Abstract
Purpose :
To determine the intersession repeatability of cone density and spacing via flood-illuminated adaptive optics (AO) imaging in subjects with Retinits Pigmentosa (RP), in order to better differentiate between random change due to imaging variability vs pathology-driven loss of photoreceptors.
Methods :
All testing was approved by OHSU IRB. We used the RTX1 flood-illuminated AO camera (Imagine Eyes: Orsay, France) to image 10 subjects with RP (22-57 years old; 2 F, 8 M). For each subject, 25 4°x4° images were acquired 3 times on the same day. Each set of 3 corresponding images were registered in i2K Retina. Cone photoreceptors were identified using a custom-built MATLAB cone counting algorithm.

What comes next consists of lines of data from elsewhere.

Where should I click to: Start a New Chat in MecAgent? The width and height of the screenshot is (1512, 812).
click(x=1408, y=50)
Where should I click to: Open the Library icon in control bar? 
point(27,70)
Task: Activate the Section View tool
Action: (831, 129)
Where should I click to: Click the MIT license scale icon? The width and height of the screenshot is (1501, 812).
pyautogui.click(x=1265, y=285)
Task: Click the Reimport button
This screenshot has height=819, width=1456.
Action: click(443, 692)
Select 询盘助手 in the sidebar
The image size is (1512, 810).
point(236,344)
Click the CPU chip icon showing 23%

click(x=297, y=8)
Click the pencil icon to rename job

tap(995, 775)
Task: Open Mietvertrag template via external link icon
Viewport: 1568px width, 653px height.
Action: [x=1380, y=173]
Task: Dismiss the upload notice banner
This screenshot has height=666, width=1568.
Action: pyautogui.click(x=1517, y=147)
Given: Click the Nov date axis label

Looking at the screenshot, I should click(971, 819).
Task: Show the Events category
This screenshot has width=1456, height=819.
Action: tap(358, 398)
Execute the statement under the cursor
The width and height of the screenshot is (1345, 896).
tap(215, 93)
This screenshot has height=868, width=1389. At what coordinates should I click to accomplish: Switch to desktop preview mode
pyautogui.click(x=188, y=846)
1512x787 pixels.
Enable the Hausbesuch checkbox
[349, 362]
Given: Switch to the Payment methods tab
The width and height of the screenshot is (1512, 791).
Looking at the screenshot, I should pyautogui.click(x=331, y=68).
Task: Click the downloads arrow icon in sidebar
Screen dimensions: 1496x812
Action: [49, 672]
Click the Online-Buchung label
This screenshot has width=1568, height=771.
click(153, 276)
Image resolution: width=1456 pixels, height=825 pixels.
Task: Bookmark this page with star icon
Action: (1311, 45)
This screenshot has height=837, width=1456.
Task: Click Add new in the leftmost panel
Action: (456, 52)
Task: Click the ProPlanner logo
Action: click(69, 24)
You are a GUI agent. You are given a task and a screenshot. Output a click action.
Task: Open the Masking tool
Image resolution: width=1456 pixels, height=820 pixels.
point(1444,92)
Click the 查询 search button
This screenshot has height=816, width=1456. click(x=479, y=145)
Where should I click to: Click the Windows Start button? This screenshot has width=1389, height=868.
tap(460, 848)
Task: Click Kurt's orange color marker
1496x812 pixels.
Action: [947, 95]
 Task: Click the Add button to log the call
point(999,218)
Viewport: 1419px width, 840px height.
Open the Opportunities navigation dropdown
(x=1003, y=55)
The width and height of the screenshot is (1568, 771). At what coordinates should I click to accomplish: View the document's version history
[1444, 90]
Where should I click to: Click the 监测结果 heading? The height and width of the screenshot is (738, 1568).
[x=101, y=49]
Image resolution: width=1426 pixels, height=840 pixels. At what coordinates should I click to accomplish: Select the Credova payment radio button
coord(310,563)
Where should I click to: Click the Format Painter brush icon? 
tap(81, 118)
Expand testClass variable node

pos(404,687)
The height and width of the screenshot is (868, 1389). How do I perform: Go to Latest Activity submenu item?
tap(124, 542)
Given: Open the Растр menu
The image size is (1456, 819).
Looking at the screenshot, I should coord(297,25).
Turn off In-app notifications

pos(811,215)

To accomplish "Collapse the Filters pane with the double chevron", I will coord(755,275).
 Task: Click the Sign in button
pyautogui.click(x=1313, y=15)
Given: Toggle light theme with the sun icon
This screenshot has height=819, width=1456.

Nine equally spaced 100 x 100mu regions of interest (ROIs) were used to determine cone density variation across the 3 sessions, with the central ROI determined from an overlay of the 3 registered images. A subset of subjectively “poor” and “good” quality images were selected for further subgroup analysis by 3 independent graders, based on the ability to clearly visualize a hexagonal cone mosaic.
Results :
Image quality varied substantially across subjects. Average cone density was inversely correlated to the distance from the fovea, and coefficient of variation (CoV) ranged from 10.1-21.0% across the measured foveal eccentricities. In a prior study of normal subjects, CoV ranged from 0.7-7.7% in comparable sampling regions (Feng et al 2015). There was no correlation between cone density and CoV or repeatability. Repeat identification of cones was higher in good-quality images compared to poor-quality images (80.2% vs 41.5%). Cone spacing as determined by nearest neighbor distance was similar in both image sets, but standard deviation was increased in poor-quality images (1.79 vs 1.62).
Conclusions :
Current flood-illuminated AO technology appears to be most effective when imaging RP subjects with higher quality images. Our findings indicate that average automated cone density can be repeatable in areas of poor image quality; however, the signals identified as cones are much more likely to be imaging noise rather than true cones based on reduced percent repeat identification of cones in poor images. When comparing quantitative cone density and cone spacing metrics across imaging sessions in RP patients, caution must be used as variability is higher than healthy subjects, and increases as image quality degrades.
This is an abstract that was submitted for the 2018 ARVO Annual Meeting, held in Honolulu, Hawaii, April 29 - May 3, 2018.